──────── MATERIAL PROVIDED

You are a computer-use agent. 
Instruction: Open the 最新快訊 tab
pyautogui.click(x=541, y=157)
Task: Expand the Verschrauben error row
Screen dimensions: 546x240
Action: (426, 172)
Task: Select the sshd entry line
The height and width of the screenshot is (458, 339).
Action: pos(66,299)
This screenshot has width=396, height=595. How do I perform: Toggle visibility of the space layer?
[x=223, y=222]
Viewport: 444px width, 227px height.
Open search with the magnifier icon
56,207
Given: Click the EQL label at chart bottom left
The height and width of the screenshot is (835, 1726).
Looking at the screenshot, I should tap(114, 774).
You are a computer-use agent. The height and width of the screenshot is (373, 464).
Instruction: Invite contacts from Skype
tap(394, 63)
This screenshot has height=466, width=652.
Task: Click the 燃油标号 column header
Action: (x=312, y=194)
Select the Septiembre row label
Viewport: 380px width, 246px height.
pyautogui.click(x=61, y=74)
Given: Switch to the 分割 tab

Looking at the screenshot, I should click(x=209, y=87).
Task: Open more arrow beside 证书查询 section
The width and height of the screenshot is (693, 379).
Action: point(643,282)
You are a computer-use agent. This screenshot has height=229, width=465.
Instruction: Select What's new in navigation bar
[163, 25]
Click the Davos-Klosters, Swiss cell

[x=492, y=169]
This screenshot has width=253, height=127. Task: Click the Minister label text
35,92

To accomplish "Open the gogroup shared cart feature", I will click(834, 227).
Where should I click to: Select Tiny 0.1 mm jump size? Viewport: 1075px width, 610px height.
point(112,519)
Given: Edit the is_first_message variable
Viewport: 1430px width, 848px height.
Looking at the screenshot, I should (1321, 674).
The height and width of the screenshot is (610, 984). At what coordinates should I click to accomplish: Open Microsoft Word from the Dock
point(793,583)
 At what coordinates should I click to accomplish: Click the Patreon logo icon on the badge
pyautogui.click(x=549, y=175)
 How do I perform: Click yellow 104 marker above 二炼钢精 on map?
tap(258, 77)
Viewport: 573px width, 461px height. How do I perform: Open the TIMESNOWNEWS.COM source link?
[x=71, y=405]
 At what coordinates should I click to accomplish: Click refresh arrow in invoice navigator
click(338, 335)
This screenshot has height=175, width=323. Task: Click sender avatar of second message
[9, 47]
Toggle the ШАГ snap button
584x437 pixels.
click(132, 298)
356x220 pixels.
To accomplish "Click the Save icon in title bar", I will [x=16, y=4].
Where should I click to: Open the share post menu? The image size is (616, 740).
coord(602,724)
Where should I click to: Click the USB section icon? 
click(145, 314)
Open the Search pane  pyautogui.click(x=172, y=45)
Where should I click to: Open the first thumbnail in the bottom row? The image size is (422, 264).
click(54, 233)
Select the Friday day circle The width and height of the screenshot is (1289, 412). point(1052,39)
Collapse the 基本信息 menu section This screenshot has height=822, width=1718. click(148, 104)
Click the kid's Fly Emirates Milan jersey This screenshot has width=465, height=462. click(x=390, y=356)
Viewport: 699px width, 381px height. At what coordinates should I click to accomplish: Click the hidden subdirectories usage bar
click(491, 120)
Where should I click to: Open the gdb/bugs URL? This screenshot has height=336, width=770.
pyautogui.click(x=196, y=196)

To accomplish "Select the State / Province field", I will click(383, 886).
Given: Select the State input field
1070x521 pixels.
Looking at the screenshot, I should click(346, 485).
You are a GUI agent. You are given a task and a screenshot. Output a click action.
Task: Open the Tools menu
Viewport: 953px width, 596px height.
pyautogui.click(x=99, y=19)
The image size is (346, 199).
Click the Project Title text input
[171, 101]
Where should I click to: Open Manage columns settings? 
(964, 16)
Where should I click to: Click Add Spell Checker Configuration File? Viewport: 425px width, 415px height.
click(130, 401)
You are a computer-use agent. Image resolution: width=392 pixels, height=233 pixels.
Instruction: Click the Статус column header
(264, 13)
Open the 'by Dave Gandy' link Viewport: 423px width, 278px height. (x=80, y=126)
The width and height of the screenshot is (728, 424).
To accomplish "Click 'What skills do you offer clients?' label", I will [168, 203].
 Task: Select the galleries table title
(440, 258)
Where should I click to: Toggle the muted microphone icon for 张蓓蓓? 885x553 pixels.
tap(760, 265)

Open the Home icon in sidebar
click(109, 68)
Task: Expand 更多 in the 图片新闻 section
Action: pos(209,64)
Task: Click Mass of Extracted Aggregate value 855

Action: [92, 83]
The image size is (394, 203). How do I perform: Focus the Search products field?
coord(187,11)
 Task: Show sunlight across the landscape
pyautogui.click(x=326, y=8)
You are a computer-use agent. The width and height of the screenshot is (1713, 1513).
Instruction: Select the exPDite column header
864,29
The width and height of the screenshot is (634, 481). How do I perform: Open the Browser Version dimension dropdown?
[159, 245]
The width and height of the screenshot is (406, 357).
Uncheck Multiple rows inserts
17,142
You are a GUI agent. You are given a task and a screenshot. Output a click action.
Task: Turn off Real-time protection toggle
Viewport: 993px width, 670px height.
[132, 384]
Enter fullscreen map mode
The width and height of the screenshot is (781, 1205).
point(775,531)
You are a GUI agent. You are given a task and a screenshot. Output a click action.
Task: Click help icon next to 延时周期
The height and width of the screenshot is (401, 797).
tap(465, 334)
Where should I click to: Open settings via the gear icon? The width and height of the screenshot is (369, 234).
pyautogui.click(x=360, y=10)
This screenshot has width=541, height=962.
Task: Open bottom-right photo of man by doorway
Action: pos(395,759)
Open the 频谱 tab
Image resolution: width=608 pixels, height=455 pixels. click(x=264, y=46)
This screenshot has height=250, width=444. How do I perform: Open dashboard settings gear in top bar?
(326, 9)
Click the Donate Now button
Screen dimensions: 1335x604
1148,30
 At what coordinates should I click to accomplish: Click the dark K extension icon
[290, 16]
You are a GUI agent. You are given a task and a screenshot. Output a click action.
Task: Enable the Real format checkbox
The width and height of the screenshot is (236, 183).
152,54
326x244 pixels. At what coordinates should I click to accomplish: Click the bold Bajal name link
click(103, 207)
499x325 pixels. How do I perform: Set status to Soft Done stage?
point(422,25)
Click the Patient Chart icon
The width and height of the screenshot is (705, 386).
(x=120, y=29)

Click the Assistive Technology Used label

────────────────

__PROBLEM__:
Locate the lines above that contain "Real" and copy them.

__EXERCISE ANSWER__:
Task: Turn off Real-time protection toggle
Task: Enable the Real format checkbox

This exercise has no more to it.